A state income tax becomes unreasonable or arbitrary in violation of the Fourteenth Amendment when the tax applies to extraterritorial income without some effort to apportion the tax levied to the benefits, opportunities and protections provided by the state. Beyond the obvious interstate commerce considerations, I see little distinction between the limitations imposed by the commerce clause and the due process clause, in this regard.1 Thus, I would measure the tax imposed under Sections 143.-331, et seq., against a standard that asks (1) whether Missouri has a substantial nexus with the property taxed and (2) whether the tax is fairly apportioned in relation to the opportunities, protections and benefits provided by the state.2
That there is a nexus with Missouri in this case is beyond serious argument. In addition to the presence of the property itself, Missouri provides protections to the trust property in this state. The trustee concedes this point.
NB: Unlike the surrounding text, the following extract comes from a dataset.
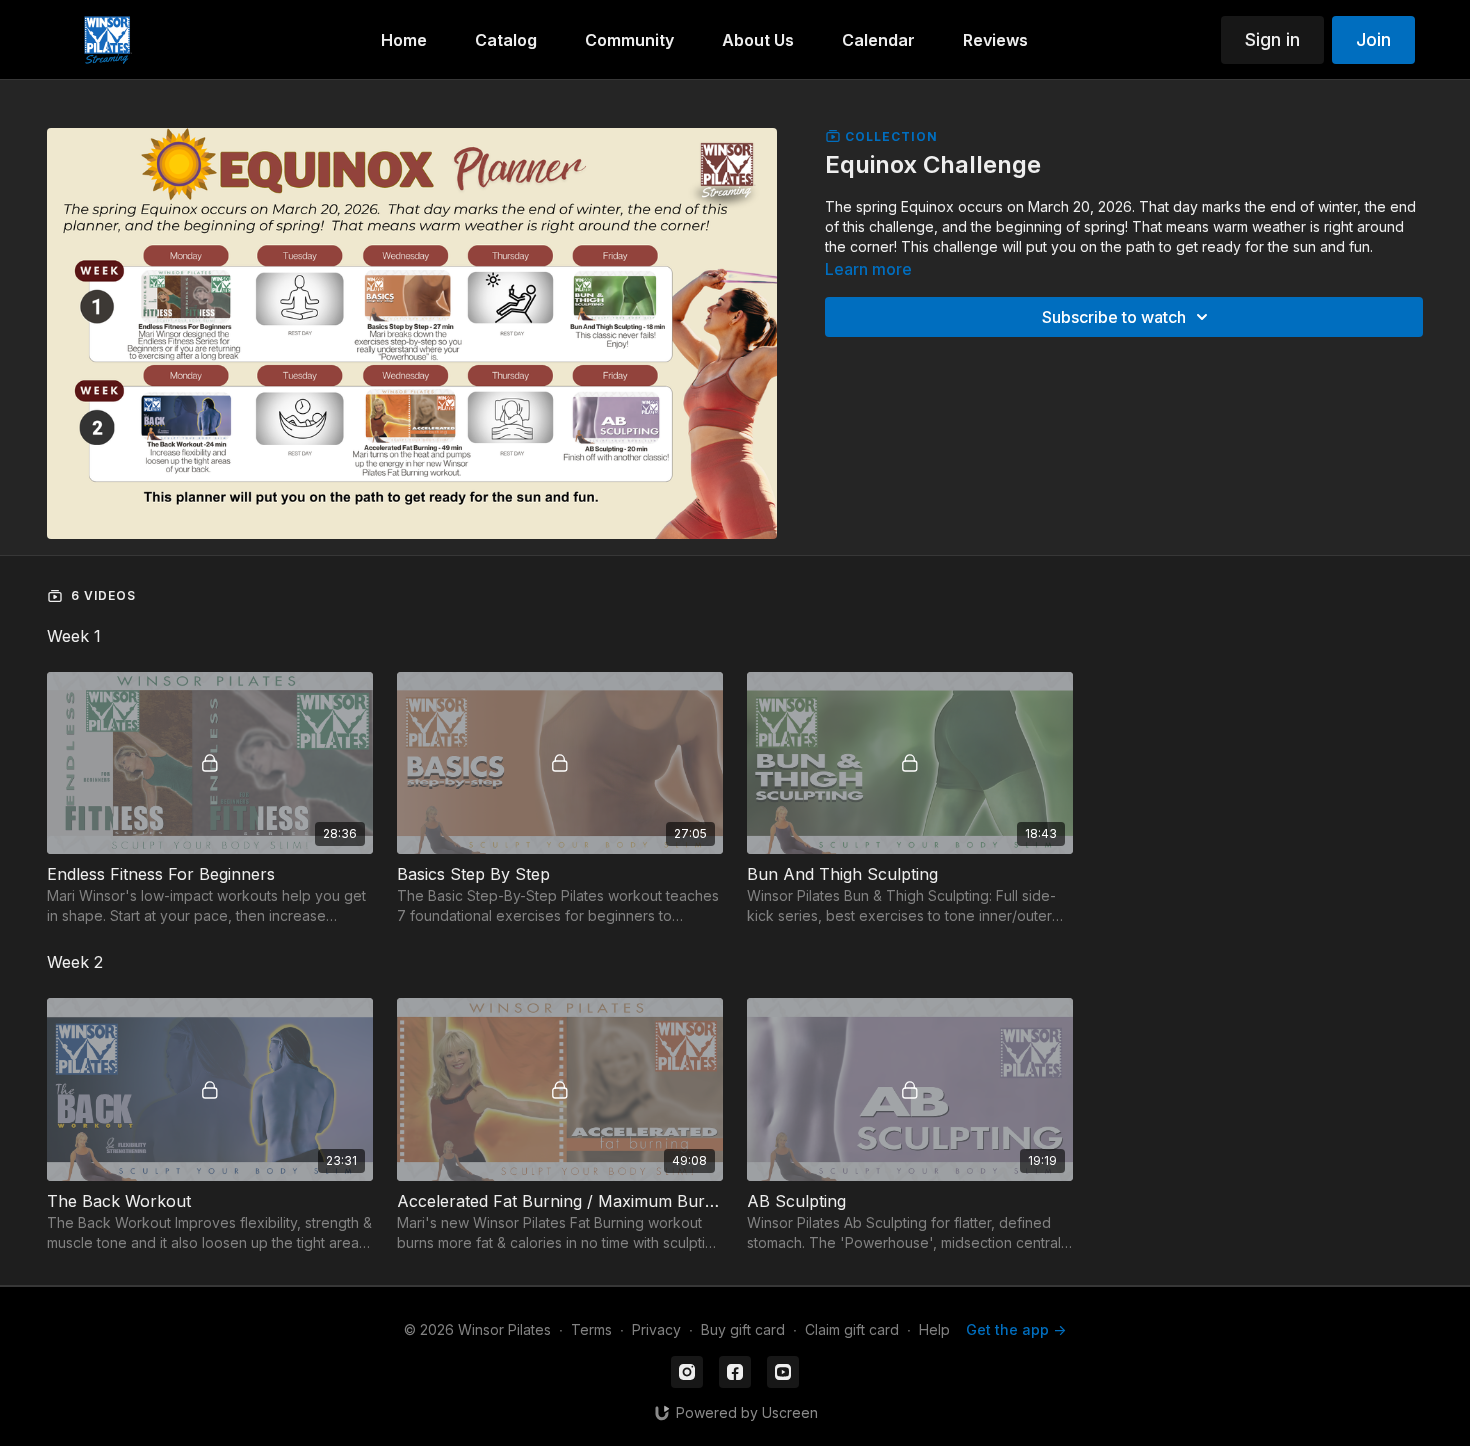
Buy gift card (743, 1329)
In my view, that does not end the inquiry however. The tax imposed must also bear some “fiscal relation” to the protection offered; there must be some attempt fairly to apportion the tax levied to the benefit provided. In my view, the constitution permits Missouri to presume that its protections, benefits, and opportunities are of *516paramount importance — and to tax income without apportionment — (1) where a trust draws its life and breath under Missouri’s laws, (2) where, as here, some income producing trust property remains in Missouri and (3) where there is no showing on the record that a sister state claims the right to tax the income of the trust because of the protections, opportunities and benefits that sister state provides. While Section 143.-331 makes no provision for apportionment in the event of a sister state’s claim, Section 144.361, RSMo 1986, requires Missouri to credit the trust with income taxes imposed against its income by other states. This latter statute provides all the apportionment required by due process.
The trustee in this case makes no claim that a state other than Missouri has taxed or attempted to tax any of the income of the trust. On the record of this case, I believe the income tax imposed by Missouri is constitutional as it bears a reasonable fiscal relation to the protections, benefits and opportunities afforded the entire trust by this state.

. In Luhr Brothers, Inc. v. Director of Revenue, 780 S.W.2d 55, 57 (Mo. banc 1989), this Court discussed the state's power to tax as limited by the due process and commerce clauses. "Generally the due process and commerce clauses prohibit the state from imposing an income-based tax on value earned outside their borders; states may tax the income from interstate operations, however, if the states provide a fair apportionment formula.”

. This is essentially the test provided in Complete Auto Transit, Inc. v. Brady, 430 U.S. 274, 97 S,Ct. 1076, 51 L.Ed.2d 326 (1977), without the commerce clause considerations.